Referring back to FIG. 23, the scene change detector 46 detects correspondence disable files within the data stream CBS. When a correspondence disable file is detected, the intermediate image generator 44 operates differently from when a correspondence data file is received, and may skip or stop generation of intermediate frames. In the case of the data stream shown in FIG. 20, a correspondence disable file D_{2,3 }is detected between KF_{2 }and KF_{3}. Thus, a scene change is to be provided between these key frames. Namely, when D_{2,3 }is as shown in FIG. 22, the intermediate image generator 44 divides the interval between KF_{2 }and KF_{3 }at a ratio of s:(1−s) and outputs KF_{2 }continuously in the first half and KF_{3 }continuously in the second half. This accomplishes a reasonable reproduction of a scene change, thus making it possible to avoid an incorrect or meaningless morphing image.

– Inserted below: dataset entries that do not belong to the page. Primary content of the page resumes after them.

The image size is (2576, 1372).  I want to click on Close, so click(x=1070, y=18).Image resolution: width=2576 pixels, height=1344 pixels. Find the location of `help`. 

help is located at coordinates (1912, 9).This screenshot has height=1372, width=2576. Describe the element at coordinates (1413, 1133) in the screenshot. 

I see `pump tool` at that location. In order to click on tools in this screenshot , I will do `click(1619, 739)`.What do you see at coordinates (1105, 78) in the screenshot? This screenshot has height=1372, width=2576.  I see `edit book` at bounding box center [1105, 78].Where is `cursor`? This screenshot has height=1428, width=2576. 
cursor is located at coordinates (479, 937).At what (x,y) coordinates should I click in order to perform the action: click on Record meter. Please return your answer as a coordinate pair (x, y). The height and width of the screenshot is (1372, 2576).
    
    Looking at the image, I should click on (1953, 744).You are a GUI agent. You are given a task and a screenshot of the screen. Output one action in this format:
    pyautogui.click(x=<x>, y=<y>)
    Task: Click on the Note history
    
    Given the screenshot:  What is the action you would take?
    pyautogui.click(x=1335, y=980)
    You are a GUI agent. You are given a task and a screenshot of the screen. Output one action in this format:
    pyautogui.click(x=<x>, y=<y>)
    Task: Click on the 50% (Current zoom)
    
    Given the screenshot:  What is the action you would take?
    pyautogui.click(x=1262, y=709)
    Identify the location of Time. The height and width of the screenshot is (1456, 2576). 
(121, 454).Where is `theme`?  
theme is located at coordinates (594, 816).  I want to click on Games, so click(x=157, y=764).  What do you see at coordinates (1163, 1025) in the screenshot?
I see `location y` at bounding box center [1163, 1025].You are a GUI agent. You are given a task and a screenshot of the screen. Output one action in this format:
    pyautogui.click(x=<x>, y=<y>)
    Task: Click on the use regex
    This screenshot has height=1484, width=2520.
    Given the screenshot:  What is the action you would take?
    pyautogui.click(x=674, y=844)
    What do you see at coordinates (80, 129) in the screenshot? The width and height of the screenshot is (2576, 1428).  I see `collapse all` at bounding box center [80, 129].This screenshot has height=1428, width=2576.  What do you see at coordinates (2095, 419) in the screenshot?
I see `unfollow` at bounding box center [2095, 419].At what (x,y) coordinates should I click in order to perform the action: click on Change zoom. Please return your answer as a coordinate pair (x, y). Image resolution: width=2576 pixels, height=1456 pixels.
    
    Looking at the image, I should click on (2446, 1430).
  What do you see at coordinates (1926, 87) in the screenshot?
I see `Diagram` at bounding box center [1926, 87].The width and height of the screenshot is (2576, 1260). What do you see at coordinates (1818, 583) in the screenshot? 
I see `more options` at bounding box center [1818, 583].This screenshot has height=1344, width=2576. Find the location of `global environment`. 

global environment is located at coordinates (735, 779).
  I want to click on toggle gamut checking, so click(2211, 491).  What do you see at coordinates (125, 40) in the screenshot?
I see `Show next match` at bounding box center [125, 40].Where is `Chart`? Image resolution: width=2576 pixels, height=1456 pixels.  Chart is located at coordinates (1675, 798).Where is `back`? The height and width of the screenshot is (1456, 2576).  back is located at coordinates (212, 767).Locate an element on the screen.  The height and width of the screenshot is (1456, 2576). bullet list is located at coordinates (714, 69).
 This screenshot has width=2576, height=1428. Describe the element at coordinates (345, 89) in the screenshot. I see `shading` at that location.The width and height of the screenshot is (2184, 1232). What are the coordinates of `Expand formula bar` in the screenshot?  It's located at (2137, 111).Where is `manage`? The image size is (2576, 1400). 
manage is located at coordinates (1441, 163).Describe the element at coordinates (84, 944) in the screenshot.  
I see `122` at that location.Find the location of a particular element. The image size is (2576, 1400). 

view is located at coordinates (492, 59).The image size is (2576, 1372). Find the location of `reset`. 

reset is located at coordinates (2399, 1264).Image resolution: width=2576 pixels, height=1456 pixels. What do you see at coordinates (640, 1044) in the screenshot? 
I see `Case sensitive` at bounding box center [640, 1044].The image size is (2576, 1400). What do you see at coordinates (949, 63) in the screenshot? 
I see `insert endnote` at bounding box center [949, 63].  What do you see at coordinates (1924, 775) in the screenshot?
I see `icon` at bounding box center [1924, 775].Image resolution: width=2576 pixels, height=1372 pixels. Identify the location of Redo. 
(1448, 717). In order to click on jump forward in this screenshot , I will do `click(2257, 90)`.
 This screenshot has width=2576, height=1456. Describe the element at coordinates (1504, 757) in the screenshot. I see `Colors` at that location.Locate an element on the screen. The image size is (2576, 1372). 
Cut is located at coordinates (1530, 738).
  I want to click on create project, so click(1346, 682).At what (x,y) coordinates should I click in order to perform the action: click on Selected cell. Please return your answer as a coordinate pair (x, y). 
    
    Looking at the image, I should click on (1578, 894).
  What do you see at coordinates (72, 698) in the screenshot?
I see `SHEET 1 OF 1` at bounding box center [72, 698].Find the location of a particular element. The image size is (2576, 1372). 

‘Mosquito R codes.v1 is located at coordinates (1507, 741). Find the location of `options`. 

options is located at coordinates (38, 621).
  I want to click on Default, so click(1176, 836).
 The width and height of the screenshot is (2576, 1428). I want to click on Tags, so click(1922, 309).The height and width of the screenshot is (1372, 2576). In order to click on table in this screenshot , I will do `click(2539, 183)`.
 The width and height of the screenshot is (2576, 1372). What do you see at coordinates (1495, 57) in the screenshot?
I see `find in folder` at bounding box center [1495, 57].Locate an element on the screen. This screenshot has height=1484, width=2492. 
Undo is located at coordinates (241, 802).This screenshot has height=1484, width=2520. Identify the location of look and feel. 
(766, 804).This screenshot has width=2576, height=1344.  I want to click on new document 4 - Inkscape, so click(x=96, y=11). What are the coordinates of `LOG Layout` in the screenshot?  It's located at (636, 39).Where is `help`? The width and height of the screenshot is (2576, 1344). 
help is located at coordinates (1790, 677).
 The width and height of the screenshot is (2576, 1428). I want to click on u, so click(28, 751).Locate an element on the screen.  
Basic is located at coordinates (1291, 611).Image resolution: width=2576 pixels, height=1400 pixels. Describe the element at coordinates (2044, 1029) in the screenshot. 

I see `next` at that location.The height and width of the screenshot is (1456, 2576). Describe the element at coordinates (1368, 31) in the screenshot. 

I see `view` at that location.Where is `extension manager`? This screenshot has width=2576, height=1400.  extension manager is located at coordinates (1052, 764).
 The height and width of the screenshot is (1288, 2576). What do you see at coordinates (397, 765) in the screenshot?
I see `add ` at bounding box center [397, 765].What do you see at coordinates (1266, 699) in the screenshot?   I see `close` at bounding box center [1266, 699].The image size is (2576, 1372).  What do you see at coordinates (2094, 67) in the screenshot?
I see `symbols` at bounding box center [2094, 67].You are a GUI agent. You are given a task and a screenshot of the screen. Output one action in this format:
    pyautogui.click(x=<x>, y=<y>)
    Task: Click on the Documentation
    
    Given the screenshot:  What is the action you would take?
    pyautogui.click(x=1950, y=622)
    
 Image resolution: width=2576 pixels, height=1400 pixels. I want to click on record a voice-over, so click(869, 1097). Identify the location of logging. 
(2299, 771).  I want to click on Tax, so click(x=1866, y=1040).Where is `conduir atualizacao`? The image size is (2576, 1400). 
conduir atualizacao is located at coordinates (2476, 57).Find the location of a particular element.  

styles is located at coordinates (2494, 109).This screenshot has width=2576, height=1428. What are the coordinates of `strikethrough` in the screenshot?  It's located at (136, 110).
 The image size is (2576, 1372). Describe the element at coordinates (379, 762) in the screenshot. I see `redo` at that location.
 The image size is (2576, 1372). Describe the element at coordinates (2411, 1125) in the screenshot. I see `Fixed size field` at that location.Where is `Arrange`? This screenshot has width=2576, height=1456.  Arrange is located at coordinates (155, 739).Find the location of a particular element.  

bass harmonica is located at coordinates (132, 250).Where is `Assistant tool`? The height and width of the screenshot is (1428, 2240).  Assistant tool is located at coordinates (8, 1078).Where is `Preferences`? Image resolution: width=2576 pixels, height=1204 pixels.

The present invention has been described based on the preferred embodiments. It is to be noted that the present invention is not limited to these embodiments, and various modifications thereto are also effective as the present invention.

As one such example, a modification of the image coding apparatus 10 is now described. The structure of this image coding apparatus 10 is essentially the same as shown in FIG. 18. However, in this modification, when a scene change is detected, the scene change detector 20 sends a request to the image input unit 12 to acquire a new key frame or frames. The image input unit 12 communicates the request to an external image data supply source (not shown) and obtains the requested key frame. Alternatively, the image input unit 12 may have buffered a predetermined number of frames within an internal storage (not shown) or the like.

FIG. 25 illustrates a processing for this modification. Here, the special pair of key frames, where the scene change is detected, are called a “first KF” and a “second KF”. If the image input unit 12 acquires key frames at fixed intervals of, for example, 0.5 seconds as a default setting, then this restriction also applies to the interval between the special pair of key frames. Now, in the method described above, in this interval between the special pair of key frames, there is no generation of intermediate frames by interpolation and instead images before and after the scene change will be displayed as still pictures of the first KF and second KF, respectively.

However, in this modification, in order to reduce or eliminate the duration of display using only still pictures, a third KF and a fourth KF, which are located before and after the scene change at a narrower interval than that of the first KF and the second KF, are acquired based on the request sent by the scene change detector 46. It will be understood that, depending on the application, this procedure may only be useful or effective when the interval between the first KF and the second KF is greater than a predetermined value.

After the new frames third KF and fourth KF are received, the matching processor 14 computes respective correspondence data between the first KF and the third KF and between the second KF and the fourth KF, so that the stream generator 16 forms a data stream by incorporating results of the correspondence data computed. In this case, however, the stream generator 16, when generating time data, generates the time data taking the presence of the third KF and the fourth KF into consideration.

Moreover, as another modification, the image coding apparatus 10 may be configured such that key frames are selected from a plurality of frames or complete motion pictures stream that is acquired. In this modification, for example, the scene change detector 20 may detect scene changes in a preprocess and then select pairs of key frames as close to before and after the scene changes as possible.

Although the present invention has been described by way of exemplary embodiments, it should be understood that many changes and substitutions may be made by those skilled in the art without departing from the scope of the present invention which is defined by the appended claims.